Quote the records that follow in full and exactly; leave out the pictures.

Records from a data collection
____

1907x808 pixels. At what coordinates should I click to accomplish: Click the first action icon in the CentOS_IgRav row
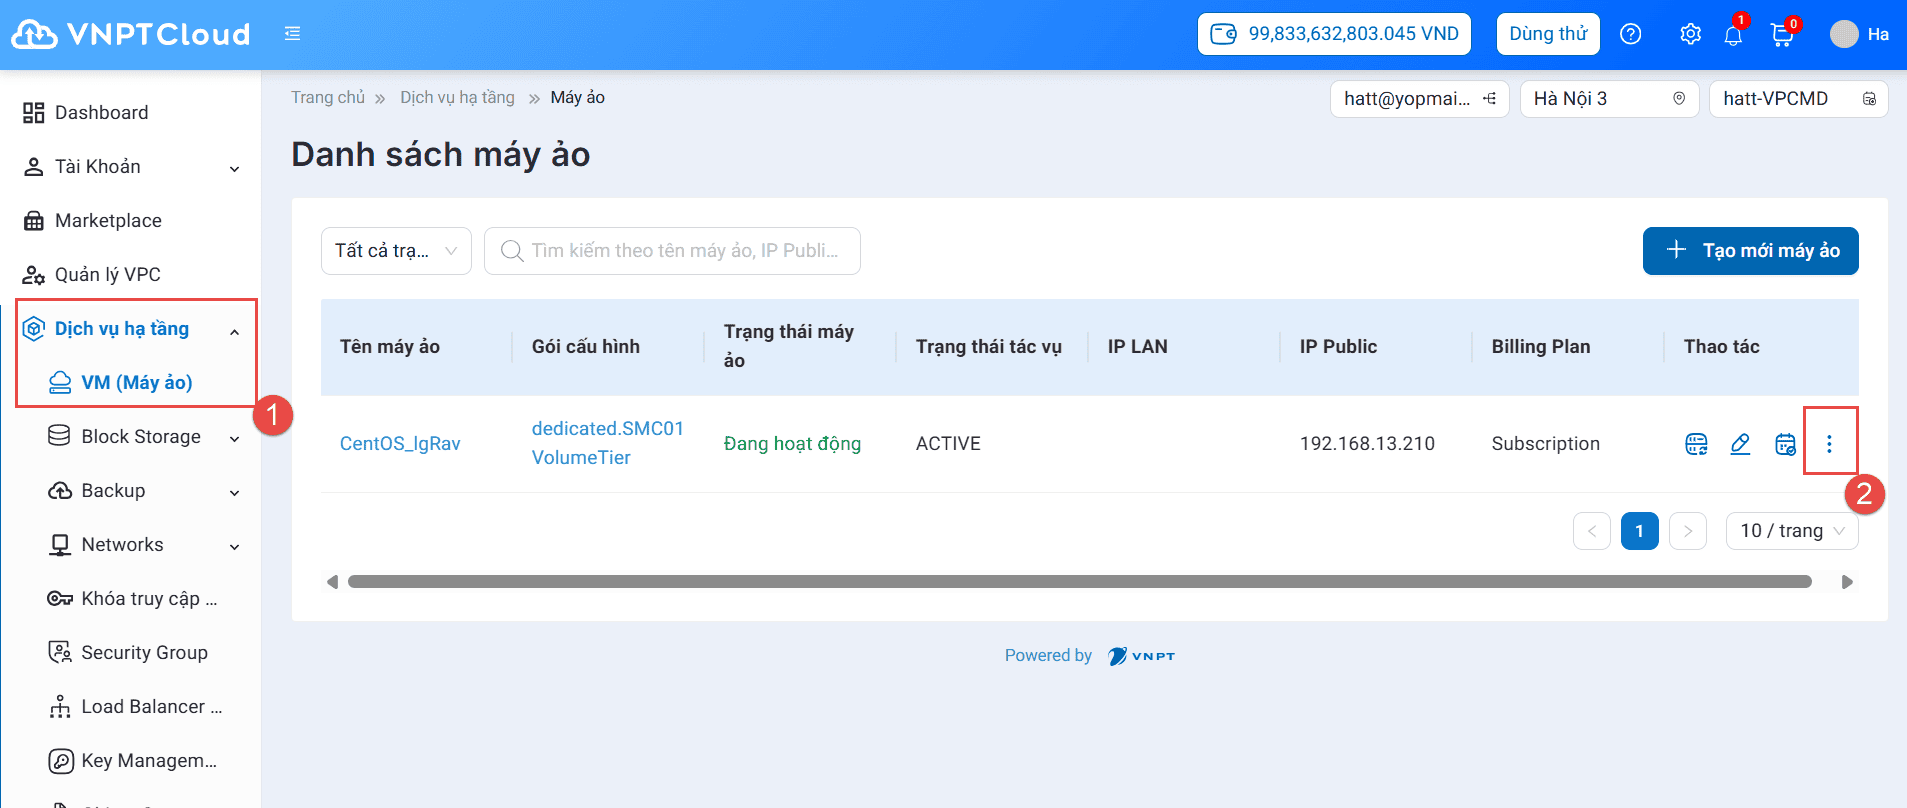(x=1696, y=444)
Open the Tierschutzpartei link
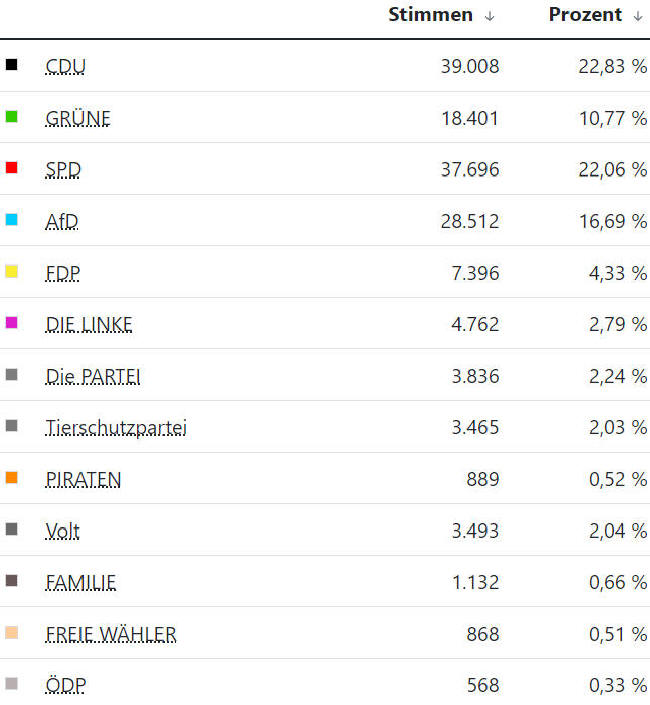This screenshot has height=705, width=650. pyautogui.click(x=116, y=428)
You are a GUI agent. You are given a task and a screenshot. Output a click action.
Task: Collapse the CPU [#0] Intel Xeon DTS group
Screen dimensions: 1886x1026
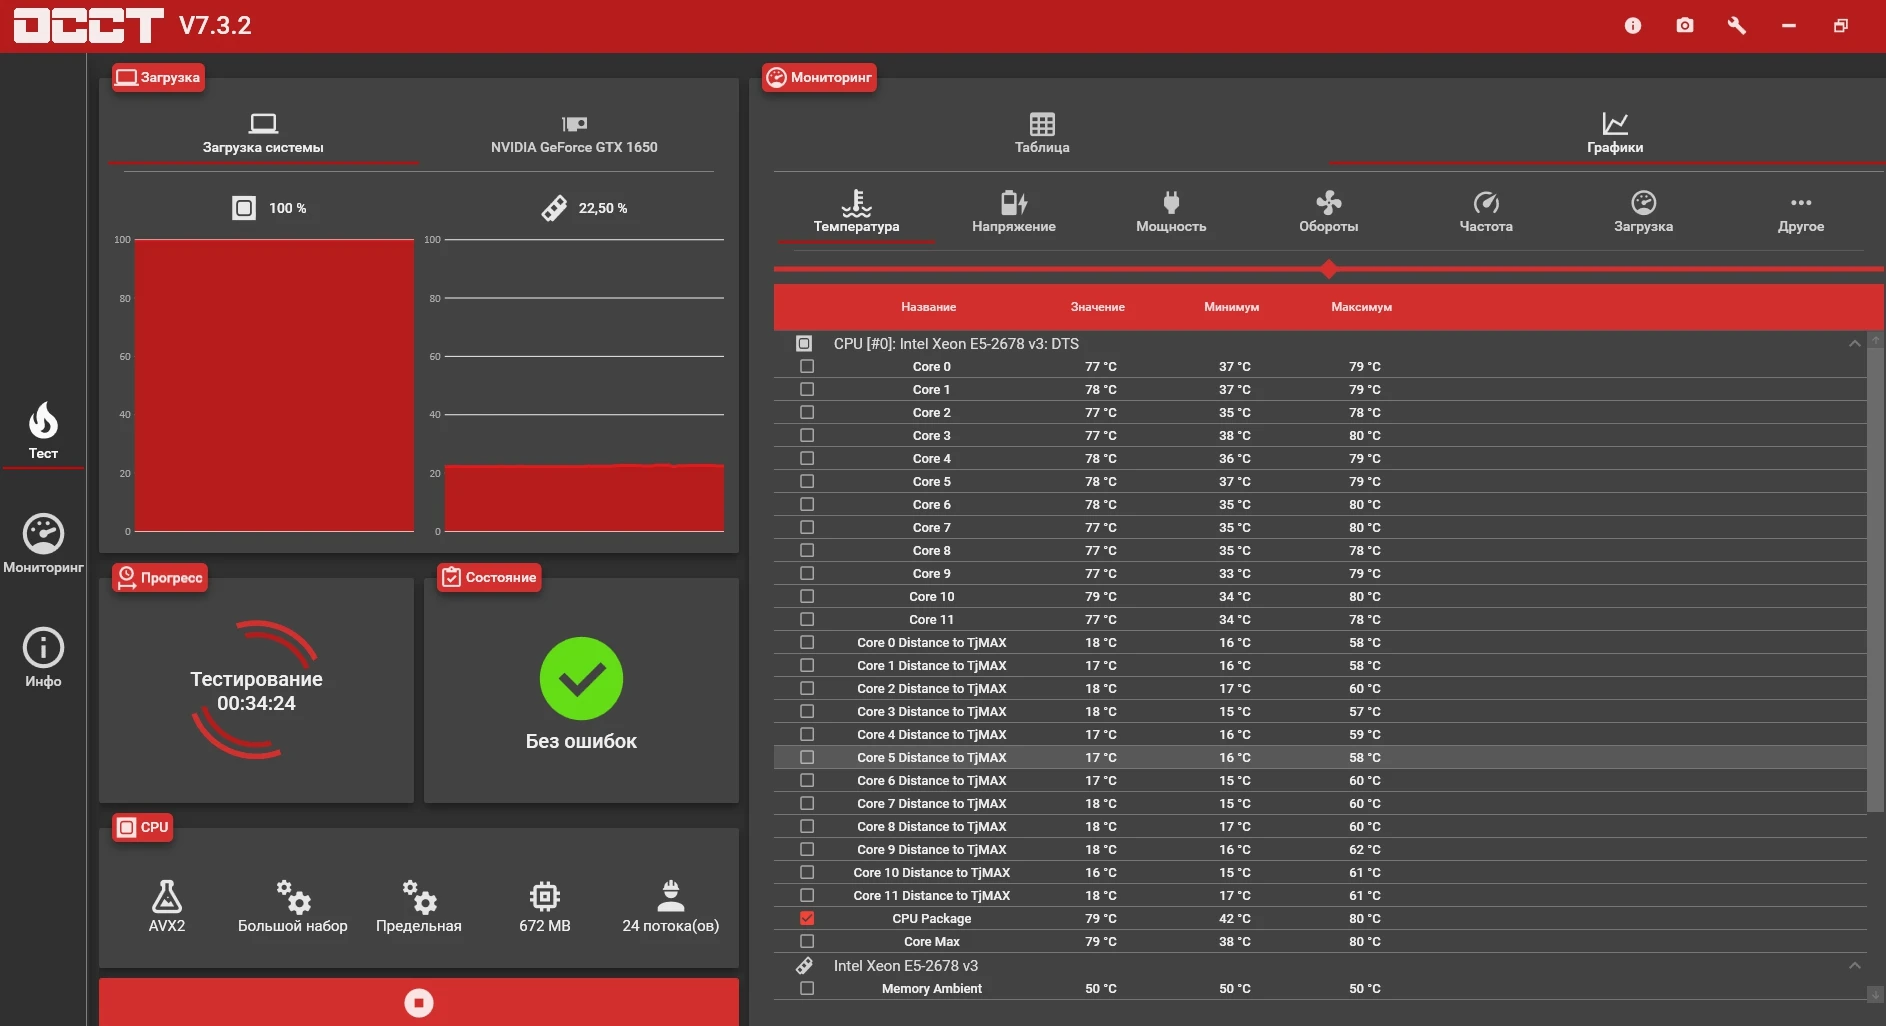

____

#### YOUR SOLUTION:
1907x808 pixels. At what coordinates should I click to accomplish: Click the first action icon in the CentOS_IgRav row
(x=1696, y=444)
Open the Tierschutzpartei link
This screenshot has height=705, width=650. pyautogui.click(x=116, y=428)
You are a GUI agent. You are given a task and a screenshot. Output a click action.
Task: Collapse the CPU [#0] Intel Xeon DTS group
Screen dimensions: 1886x1026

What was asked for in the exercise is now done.